Throughout the 90-minute program, numerous panelists and audience members sounded off on a variety of important education issues facing Michigan, including teacher evaluation, parental involvement, technology, the Common Core State Standards and education funding.

Tom Brenner, president of the Novi Education Association and a teacher at Novi High School, said over-testing due to state and federal requirements is diminishing education and causing the U.S. to fall behind other countries.

“When you teach classes and you’re focused on testing them, testing them, getting them ready for standardized testing, we’re stifling creativity,” Brenner said.

The overreliance on high-stakes standardized testing in determining teacher performance and classifying them causes more harm than good, numerous experts said. Instead, we need a “system of providing really concrete, useful feedback to teachers,” said Deborah Loewenberg Ball, dean of the University of Michigan’s College of Education and chairwoman of the Michigan Council on Educator Effectiveness.

“Being classified doesn’t help you improve your work, but getting feedback on what parts of it are going well and what parts you could learn more about could be very useful,” Ball said.

Kimberly Kyff, a teacher at the Roberto Clemente Learning Academy in Detroit Public Schools and the 2006-07 Michigan Teacher of the Year, said: “The best feedback in terms of my work has come from my colleagues, when we work together and we talk.”

Noncy Fields of Willow Run Elementary Learning Center echoed Ball and Kyff’s sentiment.

“We are doing the best that we can,” Fields said. “If there’s something that I could be doing better, bring it to me and I will do it.”

Good feedback will be especially important as Michigan educators begin fully implementing the Common Core State Standards, according to the panelists.

According to a poll of the approximately 300 teachers gathered at Saturday’s event, 64 percent said they’ve started using Common Core, 18 percent said they’ve been trained in Common Core but have yet to implement it, and 18 percent said they haven’t received any training on the standards.

Jarrett Rice, a teacher at MacArthur K-8 University Academy in Southfield Public Schools, said teachers will need more help with implementing the “very challenging” Common Core standards.

“The lesson I just taught last week was a four-and-a-half hour lesson, including the assessment,” Rice said. “It was a very extensive lesson.”

Throughout most of the program, teachers, hosts and panelists discussed education reform and ways to improve outcomes for Michigan students. It was up to Seth Petty, a teacher at Martin Luther King Jr. Elementary School in Ann Arbor Public Schools, to bring some perspective on the discussion.

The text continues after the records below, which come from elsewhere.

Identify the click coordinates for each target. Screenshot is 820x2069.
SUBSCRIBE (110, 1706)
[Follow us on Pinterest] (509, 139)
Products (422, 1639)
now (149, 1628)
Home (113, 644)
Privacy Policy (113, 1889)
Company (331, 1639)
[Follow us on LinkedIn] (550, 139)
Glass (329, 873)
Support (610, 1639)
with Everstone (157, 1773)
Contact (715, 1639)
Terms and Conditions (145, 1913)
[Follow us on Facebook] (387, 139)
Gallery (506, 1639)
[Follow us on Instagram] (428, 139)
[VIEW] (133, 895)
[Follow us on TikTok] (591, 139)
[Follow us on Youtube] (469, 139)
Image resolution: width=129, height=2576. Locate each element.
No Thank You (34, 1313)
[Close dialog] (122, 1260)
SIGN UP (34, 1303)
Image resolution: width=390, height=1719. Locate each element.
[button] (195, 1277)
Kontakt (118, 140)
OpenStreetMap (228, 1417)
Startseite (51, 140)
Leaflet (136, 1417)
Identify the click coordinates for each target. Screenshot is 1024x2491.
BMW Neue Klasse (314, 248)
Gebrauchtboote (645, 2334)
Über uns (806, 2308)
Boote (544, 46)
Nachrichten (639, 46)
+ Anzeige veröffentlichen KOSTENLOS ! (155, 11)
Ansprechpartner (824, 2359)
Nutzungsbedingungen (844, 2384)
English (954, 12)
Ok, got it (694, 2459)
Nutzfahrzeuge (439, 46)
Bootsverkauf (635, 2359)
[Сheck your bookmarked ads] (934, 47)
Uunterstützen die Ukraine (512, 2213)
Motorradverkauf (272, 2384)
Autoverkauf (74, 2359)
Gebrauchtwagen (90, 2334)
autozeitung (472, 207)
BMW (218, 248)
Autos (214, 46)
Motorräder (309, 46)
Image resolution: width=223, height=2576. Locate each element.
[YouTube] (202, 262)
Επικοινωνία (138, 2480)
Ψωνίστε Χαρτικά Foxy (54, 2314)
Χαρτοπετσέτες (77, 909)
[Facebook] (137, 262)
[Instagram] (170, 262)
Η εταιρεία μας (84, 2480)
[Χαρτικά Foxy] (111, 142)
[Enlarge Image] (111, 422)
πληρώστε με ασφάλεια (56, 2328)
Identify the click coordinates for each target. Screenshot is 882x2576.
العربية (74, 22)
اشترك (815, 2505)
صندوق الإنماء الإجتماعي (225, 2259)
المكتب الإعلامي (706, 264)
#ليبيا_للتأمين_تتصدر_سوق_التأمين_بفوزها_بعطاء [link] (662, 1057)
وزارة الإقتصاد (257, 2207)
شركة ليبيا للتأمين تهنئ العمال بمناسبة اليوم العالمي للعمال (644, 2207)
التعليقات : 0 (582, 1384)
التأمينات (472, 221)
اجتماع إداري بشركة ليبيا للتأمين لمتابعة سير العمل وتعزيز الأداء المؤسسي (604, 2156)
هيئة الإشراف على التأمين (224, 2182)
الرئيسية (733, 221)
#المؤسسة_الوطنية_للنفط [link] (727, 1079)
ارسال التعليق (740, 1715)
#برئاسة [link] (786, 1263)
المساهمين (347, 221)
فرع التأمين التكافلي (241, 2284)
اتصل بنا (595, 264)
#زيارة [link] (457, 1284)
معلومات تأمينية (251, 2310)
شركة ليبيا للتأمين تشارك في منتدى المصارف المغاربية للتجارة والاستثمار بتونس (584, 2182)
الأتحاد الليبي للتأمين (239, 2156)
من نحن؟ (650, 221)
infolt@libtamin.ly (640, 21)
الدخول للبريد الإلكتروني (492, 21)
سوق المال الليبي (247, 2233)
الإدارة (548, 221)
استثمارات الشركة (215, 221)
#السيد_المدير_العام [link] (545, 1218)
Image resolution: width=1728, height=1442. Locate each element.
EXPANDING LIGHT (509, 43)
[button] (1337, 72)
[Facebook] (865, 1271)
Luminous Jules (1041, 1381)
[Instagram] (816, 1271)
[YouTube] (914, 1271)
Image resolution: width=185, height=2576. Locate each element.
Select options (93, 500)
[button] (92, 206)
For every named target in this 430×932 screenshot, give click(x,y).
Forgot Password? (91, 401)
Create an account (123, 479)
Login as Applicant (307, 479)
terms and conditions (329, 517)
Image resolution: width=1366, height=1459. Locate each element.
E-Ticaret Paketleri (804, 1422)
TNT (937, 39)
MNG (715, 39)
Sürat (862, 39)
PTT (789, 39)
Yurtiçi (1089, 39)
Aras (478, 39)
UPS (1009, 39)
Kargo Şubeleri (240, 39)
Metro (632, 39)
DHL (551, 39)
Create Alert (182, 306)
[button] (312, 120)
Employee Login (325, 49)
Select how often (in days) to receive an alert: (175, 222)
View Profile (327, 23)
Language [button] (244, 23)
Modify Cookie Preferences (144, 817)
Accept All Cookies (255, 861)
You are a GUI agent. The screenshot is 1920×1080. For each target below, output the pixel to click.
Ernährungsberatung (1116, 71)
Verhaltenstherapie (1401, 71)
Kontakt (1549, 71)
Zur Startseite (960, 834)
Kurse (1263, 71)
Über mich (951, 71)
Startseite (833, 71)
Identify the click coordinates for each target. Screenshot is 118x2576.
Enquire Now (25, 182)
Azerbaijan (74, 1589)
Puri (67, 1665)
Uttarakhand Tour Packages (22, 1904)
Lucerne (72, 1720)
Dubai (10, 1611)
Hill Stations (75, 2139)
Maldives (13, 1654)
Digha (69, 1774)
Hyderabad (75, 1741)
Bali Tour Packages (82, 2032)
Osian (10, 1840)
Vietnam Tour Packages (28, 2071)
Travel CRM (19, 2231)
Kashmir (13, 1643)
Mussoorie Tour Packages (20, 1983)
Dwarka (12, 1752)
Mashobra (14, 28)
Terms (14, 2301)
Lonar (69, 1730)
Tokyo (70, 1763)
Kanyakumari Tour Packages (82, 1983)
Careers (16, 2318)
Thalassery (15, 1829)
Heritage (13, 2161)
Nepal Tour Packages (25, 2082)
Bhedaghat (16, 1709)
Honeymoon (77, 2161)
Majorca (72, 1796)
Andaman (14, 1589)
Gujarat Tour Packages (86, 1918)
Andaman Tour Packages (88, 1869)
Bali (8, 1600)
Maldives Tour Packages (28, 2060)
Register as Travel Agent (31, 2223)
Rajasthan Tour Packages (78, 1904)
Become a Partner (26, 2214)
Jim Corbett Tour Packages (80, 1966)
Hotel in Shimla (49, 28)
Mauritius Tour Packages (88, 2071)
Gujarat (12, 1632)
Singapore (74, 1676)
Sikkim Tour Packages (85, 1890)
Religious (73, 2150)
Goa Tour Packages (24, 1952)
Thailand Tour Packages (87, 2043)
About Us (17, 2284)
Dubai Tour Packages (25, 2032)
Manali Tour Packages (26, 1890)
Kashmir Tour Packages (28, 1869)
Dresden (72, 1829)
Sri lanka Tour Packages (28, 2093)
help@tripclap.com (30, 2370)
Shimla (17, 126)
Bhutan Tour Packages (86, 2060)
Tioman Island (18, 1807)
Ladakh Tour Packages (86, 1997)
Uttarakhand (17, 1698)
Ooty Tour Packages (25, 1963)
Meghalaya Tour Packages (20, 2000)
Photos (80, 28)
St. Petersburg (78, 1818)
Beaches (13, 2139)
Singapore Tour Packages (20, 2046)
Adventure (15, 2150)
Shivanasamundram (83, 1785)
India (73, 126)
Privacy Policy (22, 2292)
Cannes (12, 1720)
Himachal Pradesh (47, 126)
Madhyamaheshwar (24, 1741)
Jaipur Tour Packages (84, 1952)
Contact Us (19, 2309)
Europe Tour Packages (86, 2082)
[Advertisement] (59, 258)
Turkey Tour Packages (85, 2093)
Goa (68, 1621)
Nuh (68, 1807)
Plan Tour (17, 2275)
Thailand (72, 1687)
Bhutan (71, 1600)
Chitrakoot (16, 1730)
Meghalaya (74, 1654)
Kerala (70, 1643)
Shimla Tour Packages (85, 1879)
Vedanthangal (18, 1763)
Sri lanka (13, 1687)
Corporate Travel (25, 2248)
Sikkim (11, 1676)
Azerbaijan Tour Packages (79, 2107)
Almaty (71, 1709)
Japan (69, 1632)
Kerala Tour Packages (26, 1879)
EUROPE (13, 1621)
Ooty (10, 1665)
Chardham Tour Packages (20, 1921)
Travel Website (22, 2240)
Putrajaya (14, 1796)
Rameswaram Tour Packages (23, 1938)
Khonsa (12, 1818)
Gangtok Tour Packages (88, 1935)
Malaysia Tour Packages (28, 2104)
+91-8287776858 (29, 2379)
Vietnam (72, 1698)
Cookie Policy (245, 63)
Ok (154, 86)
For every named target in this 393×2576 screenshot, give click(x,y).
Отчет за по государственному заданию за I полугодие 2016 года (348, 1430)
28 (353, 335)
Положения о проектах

“The elephant in the room is the fact that in the state of Michigan, we’ve cut $470 per pupil in spending, and then we’re adding more onto the plate continuously,” Petty said to loud cheers from the audience.

“We all want to see our kids excel,” Petty said. “We all want to see our kids perform at a level of being college-ready. But we also have to acknowledge that when you take that amount of money, and then you continue to add on additional initiatives, we’re not really setting up teachers to be successful — or our children.”